Kedua, SPKA meminta manajemen wajib mematuhi PKB. Manajemen telah mengeluarkan Peraturan direksi Nomor PER.U/KH.201/I/1/KA-2022 tanggal 25 Januari 2022 tentang izin tidak masuk bekerja dan/atau tidak melakukan pekerjaan. Isi dari Peraturan Direksi tersebut melanggar ketentuan dalam PKB dan dalam proses pembuatannya manajemen melanggar kesepakatan yang telah disepakati.
Itu dikarenakan ketentuan tentang lamanya waktu pemberian izin bagi pekerja yang mengalami sakit yang diterbitkan melalui peraturan direksi tersebut berbeda atau tidak sesuai dengan Keputusan Perundingan sebagaimana termuat dalam Notulen Rapat Penyusunan Produk Hukum Sebagai tindak Lanjut PKB Periode Tahun 2020-2022 pada tanggal 24-26 Februari 2021 dan ketentuan tentang hak pekerja dalam menjalankan tugas organisasi di serikat pekerja.
Ketentuan tersebut tidak sesuai dengan ketentuan tentang perlindungan hak berorganisasi dan dispensasi untuk kegiatan SPKA sebagaimana termuat dalam PKB Pasal 8 dan Pasal 9.
SPKA berpendapat bahwa manajemen telah mengingkari atau inkonsistensi terhadap keputusan yang telah disepakati bersama.
Ketiga, SPKA secara tegas tetap menolak aksi korporasi terkait proses akuisisi KCI (PT KAI Commuter) tetapi mendukung integrasi dan kolaborasi dalam sistem transportasi nasional.

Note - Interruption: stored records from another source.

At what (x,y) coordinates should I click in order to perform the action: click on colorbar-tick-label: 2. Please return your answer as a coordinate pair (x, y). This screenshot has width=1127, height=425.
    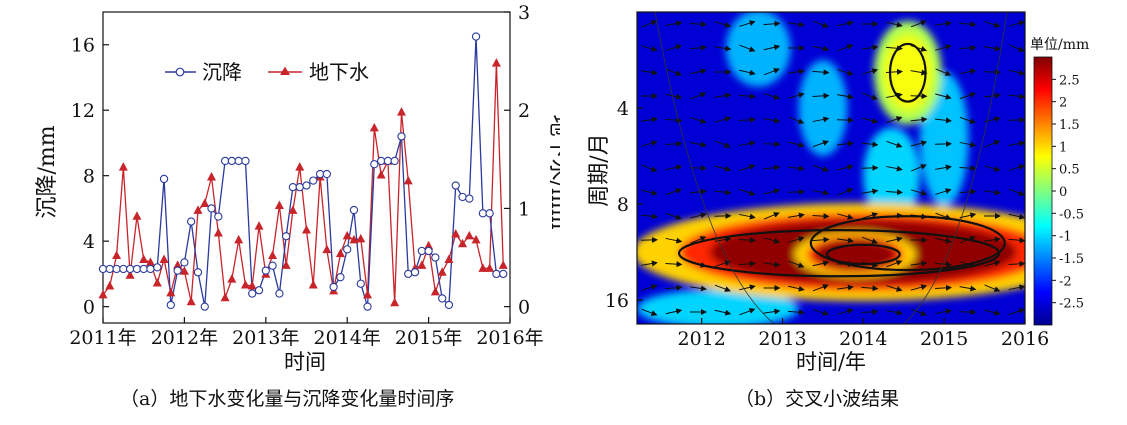
    Looking at the image, I should click on (1063, 104).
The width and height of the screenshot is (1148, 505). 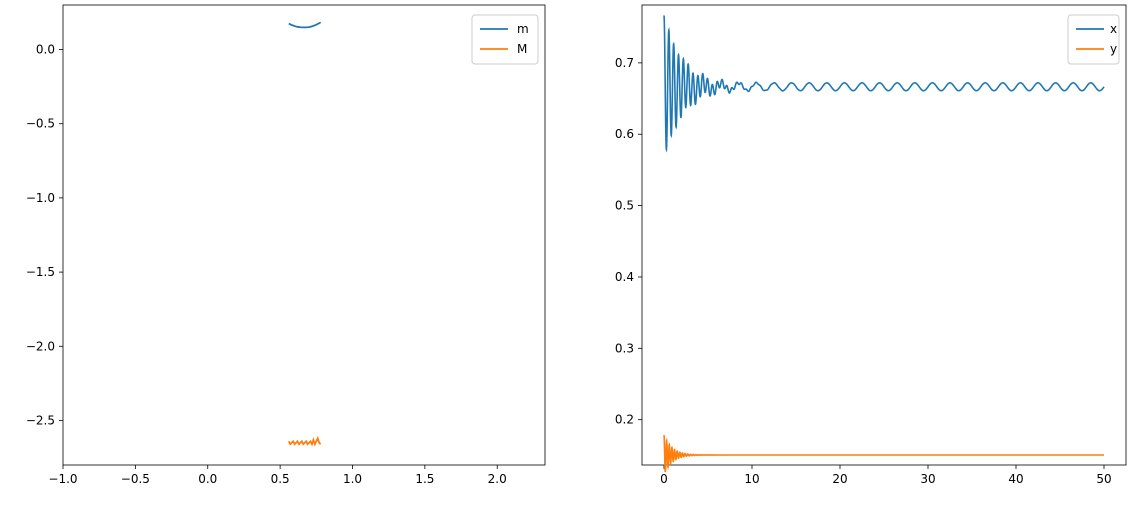 I want to click on left-xtick-label: 1.0, so click(x=352, y=479).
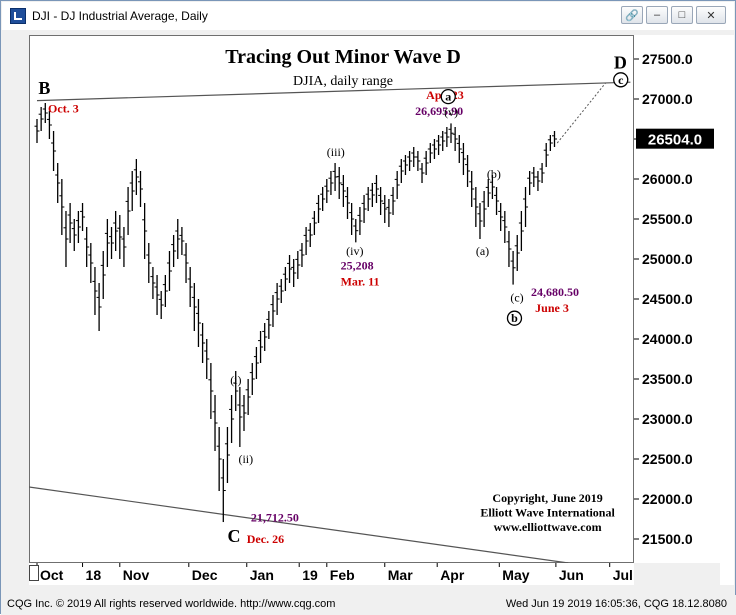 Image resolution: width=736 pixels, height=615 pixels. I want to click on x-tick-label: Apr, so click(452, 575).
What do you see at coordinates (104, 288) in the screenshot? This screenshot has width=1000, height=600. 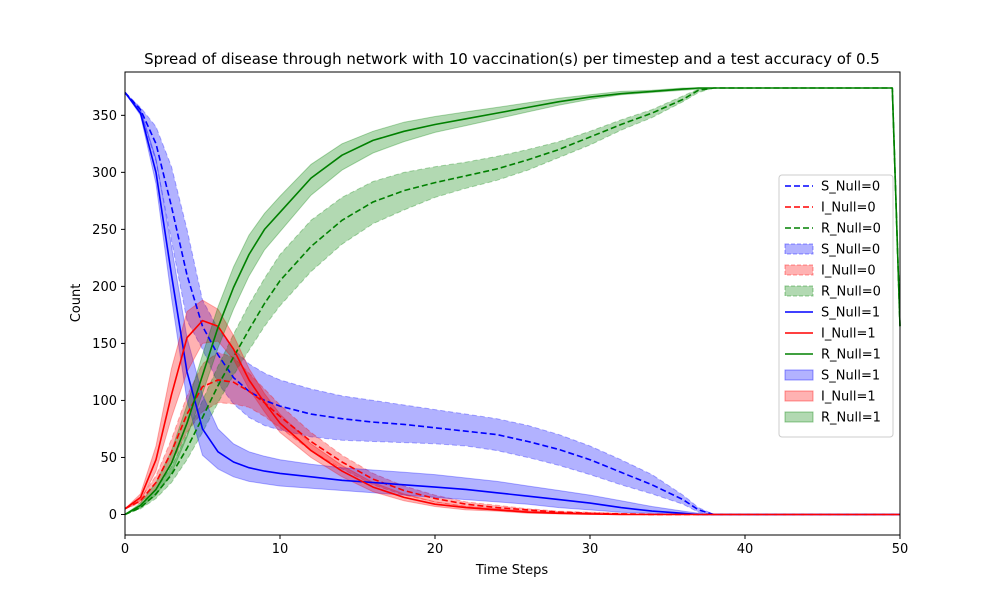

Selama ini diduga manajemen terkesan mengabaikan masukan SPKA. Pasalnya, serikat tersebut menilai akuisisi itu dapat merugikan perusahaan serta mempengaruhi kesejahteraan pekerja.
Keempat, meminta kepada pemerintah untuk mengevaluasi Peraturan Keuangan Nomor PMK 138/PMK.02/ tentang Jenis dan Tarif atas Jenis Penerimaan Negara Bukan Pajak yang Bersifat Volatil dan Kebutuhan Mendesak yang berlaku pada Kementerian Perhubungan.
SPKA menilai keberadaan PMK tersebut akan membebani keuangan PT KAI sehingga berpotensi menambah beban biaya sebesar Rp1,5 triliun – Rp2 triliun di tengah kondisi perusahaan selama pandemi saat ini.
Kelima, SPKA juga meminta kepada pemerintah untuk mendanai Infrastructure Maintenance Operation (IMO) pada tahun Anggaran 2022 secara penuh yang merupakan kewajiban pemerintah sesuai peraturan perundang-undangan.
Apabila hal tersebut tidak dipenuhi, maka berpotensi KAI tidak dapat memenuhi kekurangannya karena beban biaya sudah dialokasikan untuk biaya rutin seperti operasional, perawatan sarana dan prasarana serta mendukung program keselamatan di perseroan.